The Republican Presidential Primary debates may be over, but some of the discourse from those debates continue to reverberate across the country. In one of the debates between the GOP Presidential hopefuls, former Gov. Chris Christie of New Jersey asserted that to be consistent on parental rights, Republicans should allow for parent-initiated gender transition surgeries for minors. He proclaimed:
“I stood up every single time for parents, to be able to make the decision for their minor children… every once in a while, parents are going to make decisions that we disagree with. But the minute you start to take those rights away from parents you don’t know that slippery slope… what rights are going to be taken away next.”
Meanwhile Governor Ron Desantis of Florida maintained, “You do not as a parent have the right to abuse your kids…. This is cutting off their genitals! This is mutilating these minors. This is irreversible procedures!”
How did we know what is the appropriate jurisdiction of parental authority? The “law of nature’s God” makes it clear. Since the Founding Fathers believed all rights come from God, it makes sense that the limitations of those rights are also set by God.
Different Spheres of Authority
The Bible teaches that Civil Government and the Family each represent a jurisdiction of authority that is separate and carries distinct responsibilities. Both are legitimate and instituted by God himself (see Gen. 2:24, Gen 9:6) Both include specific, defined responsibilities (Ephesians 6:4, Prov 8:15, et al).
The authority delegated to the family is much broader than the limited scope of authority delegated to civil government. Remember that the institution of the family predates civil government by at least a thousand years.
However, both spheres of jurisdiction carry the potential for abuse of power and therefore they provide something of a check to each other. It is problematic when either parental authority or government goes entirely unchecked. When the authority of the family becomes dominant to the exclusion of others you end up with tribalism similar to an Islamic social order where the family authority extends so far as to include even execution in so called “honor killings.”
When the authority of civil government becomes dominant to the exclusion of family government you end up with statism and statist encroachments upon the family are so familiar they hardly need mentioning. Policies such as: mandatory vaccinations for children, compulsory government education, the “one child policy” enforced in China, bans against consumption of raw milk, etc., just to name a few.
The Bible limits the authority of the family in several key ways, such as preventing incest and sexual abuse.
“Do not prostitute thy daughter, to cause her to be a whore; lest the land fall to whoredom, and the land become full of wickedness.” – Leviticus 19:29
Similarly, parents do not have a right to abuse or kill their children (see Deuteronomy 21:19).
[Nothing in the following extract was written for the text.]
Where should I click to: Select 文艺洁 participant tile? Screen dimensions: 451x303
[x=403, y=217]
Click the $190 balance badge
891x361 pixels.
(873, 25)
Verses like these teach emphatically that parental rights are not absolute and there is a place in extreme cases for civil government to step in and protect children from their parents, especially as it relates to the child’s sexuality and future reproduction.
Conservative Principles Must Not Ignore Legitimate Jurisdiction
It has been said that a principle is a rule that applies to everyone all the time. The left has no principles, only slogans which they call principles. Their slogans such as “My body, my choice” for instance apply to expectant mothers wanting abortions, but not to people refusing an experimental vaccination, or drinking raw milk.
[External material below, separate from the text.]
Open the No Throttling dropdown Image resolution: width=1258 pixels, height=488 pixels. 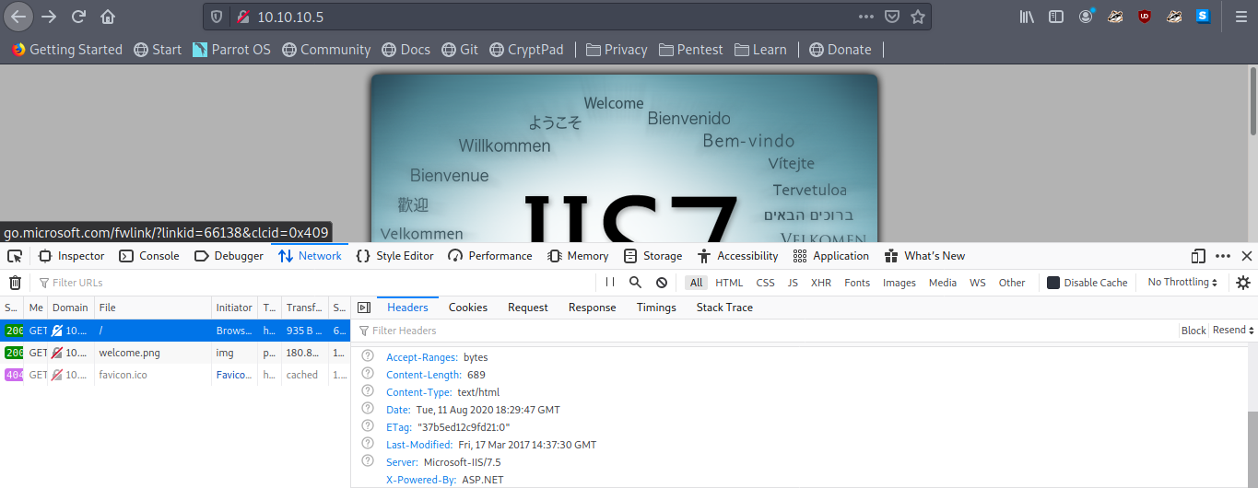(x=1182, y=283)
Conservatives are generally far more consistent in applying their principles equally across the board to everyone, in every situation which leads conservatives to becoming highly frustrated when elected Republicans violate these principles.
Consistency to these principles, however, could have disastrous consequences if, in the name of consistency, we ignored God-ordained systems of jurisdiction.
For instance, most conservatives adhere to the principle of “personal responsibility”. This means, if you take out a loan for education, your student loan debt is your responsibility.
Does civil government have legitimate authority to force you to pay for the food, clothing, and shelter of your fellow citizens? Any true conservative would readily, and emphaticaly say “no, that is socialistic welfarism.” But what about when we are talking about your biological offspring?
Should the civil government allow a father to abandon his stay-at-home wife and five school-aged children, ignoring any financial obligation to them in the name of “individual responsibility?”
Should parents who refuse to feed their children be prosecuted for neglect?
As a general rule it is appropriate to say civil government ought to never coerce a citizen to do charity. This is one application of personal responsibility, but it would be foolish to apply it and ignore the natural responsibilities that exist resulting from one’s familial relationship to their dependant. Much of the rise of welfarism and leftist ideology can be traced back to a shift in American thinking that we are a nation of individuals rather than a nation of families.
Someone who understands the proper jurisdiction of the family is far more prepared for these kinds of public policy questions and “the laws of nature and of nature’s God” continue to illuminate our understanding of modern societal controversies.